Task goal:
Look through the records below and state how many lines carry the string "left", adding nothing.

----- Available data -----

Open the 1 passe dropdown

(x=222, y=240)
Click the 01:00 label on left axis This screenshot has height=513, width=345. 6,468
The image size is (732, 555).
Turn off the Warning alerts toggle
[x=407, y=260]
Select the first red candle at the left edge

-----

Output of the exercise:
2